● **Your objective**
Retype every line below precisely as it appears.

[[ Dataset records, beginning ]]

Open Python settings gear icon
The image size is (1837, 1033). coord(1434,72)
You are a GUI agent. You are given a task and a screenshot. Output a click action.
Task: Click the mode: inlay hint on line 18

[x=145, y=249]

[[ Dataset records, end ]]

● **Your response**
Open Python settings gear icon
The image size is (1837, 1033). coord(1434,72)
You are a GUI agent. You are given a task and a screenshot. Output a click action.
Task: Click the mode: inlay hint on line 18

[x=145, y=249]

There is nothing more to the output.